> **Task**:
Repeat the lines from the line with "Click the XML Source icon" to the line with "This screenshot has height=411, width=1029." in the listing below, keeping both end lines and adding nothing.

> **Supplied material**:
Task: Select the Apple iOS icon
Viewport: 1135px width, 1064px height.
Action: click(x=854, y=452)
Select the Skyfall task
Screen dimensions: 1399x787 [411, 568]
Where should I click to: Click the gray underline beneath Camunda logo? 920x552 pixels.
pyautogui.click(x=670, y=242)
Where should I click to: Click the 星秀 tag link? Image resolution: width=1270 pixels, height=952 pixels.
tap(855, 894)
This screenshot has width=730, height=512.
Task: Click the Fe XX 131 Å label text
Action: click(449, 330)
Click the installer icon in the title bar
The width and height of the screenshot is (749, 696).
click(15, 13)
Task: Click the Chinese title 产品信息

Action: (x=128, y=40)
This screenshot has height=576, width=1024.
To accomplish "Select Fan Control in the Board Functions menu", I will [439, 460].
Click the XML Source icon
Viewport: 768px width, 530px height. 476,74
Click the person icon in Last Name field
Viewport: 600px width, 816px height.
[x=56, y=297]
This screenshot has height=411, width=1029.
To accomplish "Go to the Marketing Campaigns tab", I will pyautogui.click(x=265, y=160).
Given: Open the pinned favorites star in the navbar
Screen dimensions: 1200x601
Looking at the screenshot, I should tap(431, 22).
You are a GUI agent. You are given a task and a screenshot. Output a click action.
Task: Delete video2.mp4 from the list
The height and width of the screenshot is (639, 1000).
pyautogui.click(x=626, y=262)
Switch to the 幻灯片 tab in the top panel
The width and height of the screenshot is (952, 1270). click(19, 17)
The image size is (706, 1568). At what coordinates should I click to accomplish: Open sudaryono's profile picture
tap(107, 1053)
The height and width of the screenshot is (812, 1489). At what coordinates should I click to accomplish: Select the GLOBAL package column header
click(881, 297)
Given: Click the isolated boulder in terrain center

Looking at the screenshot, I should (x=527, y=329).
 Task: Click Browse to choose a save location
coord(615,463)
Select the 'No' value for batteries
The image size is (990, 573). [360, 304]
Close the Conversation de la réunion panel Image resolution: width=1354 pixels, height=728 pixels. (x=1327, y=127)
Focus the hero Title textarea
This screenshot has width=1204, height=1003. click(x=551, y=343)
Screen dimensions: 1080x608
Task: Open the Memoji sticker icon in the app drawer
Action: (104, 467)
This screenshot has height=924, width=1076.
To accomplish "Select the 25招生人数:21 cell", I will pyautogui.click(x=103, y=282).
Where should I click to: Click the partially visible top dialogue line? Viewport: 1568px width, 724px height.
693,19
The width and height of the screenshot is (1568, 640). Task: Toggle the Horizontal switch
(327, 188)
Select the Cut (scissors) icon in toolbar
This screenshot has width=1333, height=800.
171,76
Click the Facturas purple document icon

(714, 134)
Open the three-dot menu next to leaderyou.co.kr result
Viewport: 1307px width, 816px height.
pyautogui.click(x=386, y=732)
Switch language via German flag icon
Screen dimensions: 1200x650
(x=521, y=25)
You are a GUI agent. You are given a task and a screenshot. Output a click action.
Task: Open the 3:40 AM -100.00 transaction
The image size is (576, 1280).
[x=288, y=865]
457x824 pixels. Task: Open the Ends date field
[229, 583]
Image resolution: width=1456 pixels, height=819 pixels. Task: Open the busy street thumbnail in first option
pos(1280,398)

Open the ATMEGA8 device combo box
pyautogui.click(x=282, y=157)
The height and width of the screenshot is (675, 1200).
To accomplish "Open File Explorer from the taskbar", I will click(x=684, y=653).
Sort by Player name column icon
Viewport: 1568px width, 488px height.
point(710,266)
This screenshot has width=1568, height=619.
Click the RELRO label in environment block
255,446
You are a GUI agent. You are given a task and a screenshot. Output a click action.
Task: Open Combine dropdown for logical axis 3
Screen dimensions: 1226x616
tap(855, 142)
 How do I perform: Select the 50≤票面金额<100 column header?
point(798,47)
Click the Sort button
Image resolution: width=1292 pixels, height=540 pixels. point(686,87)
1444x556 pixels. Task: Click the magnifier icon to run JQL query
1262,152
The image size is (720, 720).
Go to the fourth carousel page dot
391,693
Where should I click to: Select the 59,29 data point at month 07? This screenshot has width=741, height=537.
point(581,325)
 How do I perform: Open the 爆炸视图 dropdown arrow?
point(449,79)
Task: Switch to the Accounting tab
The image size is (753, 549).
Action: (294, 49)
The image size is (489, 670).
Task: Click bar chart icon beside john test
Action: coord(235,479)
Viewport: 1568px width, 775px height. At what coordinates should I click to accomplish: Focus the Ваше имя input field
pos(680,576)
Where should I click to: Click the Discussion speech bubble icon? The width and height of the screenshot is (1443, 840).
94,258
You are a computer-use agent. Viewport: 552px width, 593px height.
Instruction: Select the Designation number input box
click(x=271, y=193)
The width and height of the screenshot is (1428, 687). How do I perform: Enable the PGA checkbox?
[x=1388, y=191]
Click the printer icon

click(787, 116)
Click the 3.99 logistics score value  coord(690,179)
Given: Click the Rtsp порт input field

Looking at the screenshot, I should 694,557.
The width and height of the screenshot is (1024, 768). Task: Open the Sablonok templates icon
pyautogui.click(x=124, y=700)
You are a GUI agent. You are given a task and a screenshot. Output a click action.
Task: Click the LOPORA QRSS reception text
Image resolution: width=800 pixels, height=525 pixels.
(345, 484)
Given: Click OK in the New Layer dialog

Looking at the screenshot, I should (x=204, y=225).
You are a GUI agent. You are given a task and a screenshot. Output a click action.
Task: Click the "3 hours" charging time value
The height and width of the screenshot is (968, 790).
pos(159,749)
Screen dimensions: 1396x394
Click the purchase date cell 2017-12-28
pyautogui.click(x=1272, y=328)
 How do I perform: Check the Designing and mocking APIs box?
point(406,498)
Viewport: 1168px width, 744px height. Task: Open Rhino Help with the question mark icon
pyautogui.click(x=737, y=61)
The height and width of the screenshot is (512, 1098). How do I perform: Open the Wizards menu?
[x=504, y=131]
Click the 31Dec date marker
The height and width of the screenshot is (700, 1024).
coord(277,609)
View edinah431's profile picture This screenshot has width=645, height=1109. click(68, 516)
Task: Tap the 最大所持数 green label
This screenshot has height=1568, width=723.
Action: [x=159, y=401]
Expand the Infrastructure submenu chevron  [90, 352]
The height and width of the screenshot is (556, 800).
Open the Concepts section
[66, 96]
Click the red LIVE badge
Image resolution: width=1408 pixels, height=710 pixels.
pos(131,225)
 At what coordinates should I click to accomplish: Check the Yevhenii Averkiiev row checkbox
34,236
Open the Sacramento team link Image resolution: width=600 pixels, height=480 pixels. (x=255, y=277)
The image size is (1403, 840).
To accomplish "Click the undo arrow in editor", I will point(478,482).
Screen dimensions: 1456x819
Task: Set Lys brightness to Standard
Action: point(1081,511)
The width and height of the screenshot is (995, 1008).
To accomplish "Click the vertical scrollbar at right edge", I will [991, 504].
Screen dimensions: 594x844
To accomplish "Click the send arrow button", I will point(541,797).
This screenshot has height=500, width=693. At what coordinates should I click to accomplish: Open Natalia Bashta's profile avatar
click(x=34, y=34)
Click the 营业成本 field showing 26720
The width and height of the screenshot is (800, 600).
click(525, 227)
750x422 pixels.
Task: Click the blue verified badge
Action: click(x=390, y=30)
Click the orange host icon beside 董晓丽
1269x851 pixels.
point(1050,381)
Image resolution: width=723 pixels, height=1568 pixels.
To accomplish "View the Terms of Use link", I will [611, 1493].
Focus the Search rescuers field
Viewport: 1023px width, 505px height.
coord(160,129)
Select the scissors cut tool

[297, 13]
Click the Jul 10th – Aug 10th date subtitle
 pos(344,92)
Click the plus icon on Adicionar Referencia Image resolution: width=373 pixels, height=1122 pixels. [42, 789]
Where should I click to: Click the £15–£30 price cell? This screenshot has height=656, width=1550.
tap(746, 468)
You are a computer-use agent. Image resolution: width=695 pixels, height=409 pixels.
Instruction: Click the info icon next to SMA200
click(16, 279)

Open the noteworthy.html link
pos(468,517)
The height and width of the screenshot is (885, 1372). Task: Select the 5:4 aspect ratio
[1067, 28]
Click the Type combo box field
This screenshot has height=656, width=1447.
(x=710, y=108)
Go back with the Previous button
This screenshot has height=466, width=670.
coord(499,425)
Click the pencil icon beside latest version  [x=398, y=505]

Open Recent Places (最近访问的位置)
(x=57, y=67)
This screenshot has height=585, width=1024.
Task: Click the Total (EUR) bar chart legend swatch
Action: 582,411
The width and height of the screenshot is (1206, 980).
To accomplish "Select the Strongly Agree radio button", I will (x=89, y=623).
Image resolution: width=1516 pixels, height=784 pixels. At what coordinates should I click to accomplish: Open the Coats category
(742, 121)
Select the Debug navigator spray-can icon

> **Solution**:
Click the XML Source icon
Viewport: 768px width, 530px height. 476,74
Click the person icon in Last Name field
Viewport: 600px width, 816px height.
[x=56, y=297]
This screenshot has height=411, width=1029.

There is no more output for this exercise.